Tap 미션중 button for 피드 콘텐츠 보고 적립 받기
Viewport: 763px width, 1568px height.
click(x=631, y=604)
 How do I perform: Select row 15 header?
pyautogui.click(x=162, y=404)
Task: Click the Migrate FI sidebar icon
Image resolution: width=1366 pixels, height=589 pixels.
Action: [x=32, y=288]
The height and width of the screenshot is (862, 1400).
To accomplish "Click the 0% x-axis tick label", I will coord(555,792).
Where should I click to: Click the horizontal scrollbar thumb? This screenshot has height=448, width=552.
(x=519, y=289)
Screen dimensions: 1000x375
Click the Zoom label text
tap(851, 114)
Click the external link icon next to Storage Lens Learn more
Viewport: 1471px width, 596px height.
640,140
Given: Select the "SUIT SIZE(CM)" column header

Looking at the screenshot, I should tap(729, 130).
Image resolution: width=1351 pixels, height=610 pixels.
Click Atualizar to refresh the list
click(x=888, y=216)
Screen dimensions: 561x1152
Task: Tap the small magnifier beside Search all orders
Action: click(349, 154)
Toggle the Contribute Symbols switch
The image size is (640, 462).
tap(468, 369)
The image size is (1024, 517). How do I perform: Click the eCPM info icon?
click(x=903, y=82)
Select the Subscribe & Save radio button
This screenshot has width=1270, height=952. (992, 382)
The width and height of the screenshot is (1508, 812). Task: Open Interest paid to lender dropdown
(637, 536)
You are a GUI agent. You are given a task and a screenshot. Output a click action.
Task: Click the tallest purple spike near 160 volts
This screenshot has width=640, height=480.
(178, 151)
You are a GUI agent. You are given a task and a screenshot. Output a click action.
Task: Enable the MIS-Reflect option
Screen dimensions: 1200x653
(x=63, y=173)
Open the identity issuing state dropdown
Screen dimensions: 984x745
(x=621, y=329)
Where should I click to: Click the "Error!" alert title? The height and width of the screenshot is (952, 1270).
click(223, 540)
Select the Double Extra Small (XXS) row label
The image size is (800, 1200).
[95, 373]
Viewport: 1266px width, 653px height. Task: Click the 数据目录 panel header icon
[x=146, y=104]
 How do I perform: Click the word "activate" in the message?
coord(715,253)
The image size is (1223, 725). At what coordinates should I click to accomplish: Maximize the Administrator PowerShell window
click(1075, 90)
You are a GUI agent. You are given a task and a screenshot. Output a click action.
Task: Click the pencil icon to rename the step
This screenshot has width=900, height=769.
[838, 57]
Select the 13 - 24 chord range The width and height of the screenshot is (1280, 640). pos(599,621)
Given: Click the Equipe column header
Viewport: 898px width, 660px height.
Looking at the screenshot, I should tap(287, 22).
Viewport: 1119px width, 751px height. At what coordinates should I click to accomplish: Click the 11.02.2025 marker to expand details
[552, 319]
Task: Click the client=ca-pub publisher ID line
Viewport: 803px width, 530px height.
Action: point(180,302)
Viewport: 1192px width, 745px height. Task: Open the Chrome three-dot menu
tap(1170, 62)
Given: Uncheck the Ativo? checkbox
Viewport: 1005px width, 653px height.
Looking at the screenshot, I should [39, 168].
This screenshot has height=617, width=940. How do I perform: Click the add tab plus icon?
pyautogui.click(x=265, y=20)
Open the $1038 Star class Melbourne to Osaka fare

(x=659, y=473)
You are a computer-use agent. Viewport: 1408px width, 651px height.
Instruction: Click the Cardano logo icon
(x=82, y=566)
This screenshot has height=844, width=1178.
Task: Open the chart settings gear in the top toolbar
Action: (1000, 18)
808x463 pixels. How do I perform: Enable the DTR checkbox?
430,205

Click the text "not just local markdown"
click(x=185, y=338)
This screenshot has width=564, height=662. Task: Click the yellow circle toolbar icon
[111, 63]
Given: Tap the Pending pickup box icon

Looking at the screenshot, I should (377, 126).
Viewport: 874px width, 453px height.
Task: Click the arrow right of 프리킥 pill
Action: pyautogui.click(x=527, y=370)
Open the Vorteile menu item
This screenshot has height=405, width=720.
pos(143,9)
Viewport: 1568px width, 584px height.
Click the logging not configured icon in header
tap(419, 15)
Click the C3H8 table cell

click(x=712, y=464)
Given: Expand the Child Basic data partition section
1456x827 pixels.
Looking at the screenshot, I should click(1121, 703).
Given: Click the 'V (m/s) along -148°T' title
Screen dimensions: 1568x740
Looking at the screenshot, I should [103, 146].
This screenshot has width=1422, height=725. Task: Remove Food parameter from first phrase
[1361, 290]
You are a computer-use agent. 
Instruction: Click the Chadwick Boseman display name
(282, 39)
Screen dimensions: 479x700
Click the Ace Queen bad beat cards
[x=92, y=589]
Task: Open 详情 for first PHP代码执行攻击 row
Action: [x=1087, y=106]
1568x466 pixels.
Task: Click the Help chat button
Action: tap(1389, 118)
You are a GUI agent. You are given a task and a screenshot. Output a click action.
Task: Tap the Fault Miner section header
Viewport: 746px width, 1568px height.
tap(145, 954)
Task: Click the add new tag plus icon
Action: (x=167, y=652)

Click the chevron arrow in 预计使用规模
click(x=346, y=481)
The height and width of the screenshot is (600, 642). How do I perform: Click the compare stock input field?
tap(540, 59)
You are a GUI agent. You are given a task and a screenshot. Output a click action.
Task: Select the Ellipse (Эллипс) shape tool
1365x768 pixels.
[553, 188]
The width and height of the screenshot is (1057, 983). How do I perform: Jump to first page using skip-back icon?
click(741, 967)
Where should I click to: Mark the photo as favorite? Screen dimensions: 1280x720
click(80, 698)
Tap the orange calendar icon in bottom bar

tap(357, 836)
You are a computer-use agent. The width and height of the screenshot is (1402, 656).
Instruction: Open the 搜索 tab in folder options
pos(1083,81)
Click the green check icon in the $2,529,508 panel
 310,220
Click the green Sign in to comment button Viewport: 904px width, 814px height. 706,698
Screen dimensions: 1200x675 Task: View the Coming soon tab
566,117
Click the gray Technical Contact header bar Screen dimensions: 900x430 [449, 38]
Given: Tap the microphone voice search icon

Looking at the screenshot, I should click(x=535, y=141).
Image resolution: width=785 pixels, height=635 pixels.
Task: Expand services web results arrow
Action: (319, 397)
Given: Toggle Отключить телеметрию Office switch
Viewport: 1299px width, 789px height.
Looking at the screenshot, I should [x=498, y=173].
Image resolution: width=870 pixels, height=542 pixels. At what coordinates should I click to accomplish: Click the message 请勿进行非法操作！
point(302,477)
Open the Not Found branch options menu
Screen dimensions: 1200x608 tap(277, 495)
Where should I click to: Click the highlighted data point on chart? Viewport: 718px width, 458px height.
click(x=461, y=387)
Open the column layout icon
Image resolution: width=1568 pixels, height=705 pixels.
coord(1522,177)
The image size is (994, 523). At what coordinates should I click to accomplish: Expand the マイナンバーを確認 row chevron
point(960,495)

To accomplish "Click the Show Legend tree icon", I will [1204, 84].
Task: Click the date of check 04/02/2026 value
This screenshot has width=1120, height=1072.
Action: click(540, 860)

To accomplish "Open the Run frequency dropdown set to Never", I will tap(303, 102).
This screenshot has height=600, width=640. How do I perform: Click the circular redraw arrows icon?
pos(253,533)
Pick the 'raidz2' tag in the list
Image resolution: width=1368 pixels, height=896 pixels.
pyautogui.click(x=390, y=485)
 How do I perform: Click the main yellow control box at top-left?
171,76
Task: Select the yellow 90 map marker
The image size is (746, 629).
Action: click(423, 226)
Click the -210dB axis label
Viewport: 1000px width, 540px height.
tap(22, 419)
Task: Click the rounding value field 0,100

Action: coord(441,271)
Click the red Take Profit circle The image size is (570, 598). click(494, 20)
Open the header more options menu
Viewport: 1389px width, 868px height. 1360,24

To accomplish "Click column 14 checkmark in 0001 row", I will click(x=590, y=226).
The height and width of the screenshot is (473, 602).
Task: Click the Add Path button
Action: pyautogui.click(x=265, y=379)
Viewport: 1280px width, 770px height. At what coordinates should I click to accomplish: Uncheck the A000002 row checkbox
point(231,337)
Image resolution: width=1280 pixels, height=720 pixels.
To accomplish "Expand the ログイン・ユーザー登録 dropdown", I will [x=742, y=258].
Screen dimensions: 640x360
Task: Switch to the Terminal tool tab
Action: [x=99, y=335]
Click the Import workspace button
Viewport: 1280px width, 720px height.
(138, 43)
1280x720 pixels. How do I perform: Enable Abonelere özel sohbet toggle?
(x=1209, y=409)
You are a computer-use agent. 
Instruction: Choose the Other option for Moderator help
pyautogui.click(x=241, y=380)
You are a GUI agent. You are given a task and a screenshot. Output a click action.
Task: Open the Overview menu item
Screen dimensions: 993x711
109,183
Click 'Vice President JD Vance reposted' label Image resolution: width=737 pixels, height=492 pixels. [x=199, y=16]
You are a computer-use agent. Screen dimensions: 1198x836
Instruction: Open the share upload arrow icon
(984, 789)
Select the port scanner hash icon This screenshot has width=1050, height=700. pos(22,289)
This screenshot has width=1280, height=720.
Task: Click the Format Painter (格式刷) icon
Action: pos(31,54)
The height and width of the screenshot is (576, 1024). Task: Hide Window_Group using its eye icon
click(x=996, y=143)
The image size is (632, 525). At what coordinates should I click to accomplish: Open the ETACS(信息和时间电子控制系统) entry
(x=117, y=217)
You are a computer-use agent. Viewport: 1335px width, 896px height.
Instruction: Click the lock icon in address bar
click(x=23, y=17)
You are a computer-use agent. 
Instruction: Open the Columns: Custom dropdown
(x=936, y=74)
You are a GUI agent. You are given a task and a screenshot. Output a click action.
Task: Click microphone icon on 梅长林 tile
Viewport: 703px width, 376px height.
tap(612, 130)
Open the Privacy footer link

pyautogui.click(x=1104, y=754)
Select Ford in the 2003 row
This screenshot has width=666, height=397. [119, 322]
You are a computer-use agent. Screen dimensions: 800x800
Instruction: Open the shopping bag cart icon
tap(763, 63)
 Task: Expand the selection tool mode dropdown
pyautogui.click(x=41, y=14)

——————————

PROBLEM REQUIREMENTS -
Take from the material above the lines running from the one with "Click the green check" through the one with "Click the gray", and repeat them exactly, with nothing else.

PROBLEM SOLUTION -
Click the green check icon in the $2,529,508 panel
 310,220
Click the green Sign in to comment button Viewport: 904px width, 814px height. 706,698
Screen dimensions: 1200x675 Task: View the Coming soon tab
566,117
Click the gray Technical Contact header bar Screen dimensions: 900x430 [449, 38]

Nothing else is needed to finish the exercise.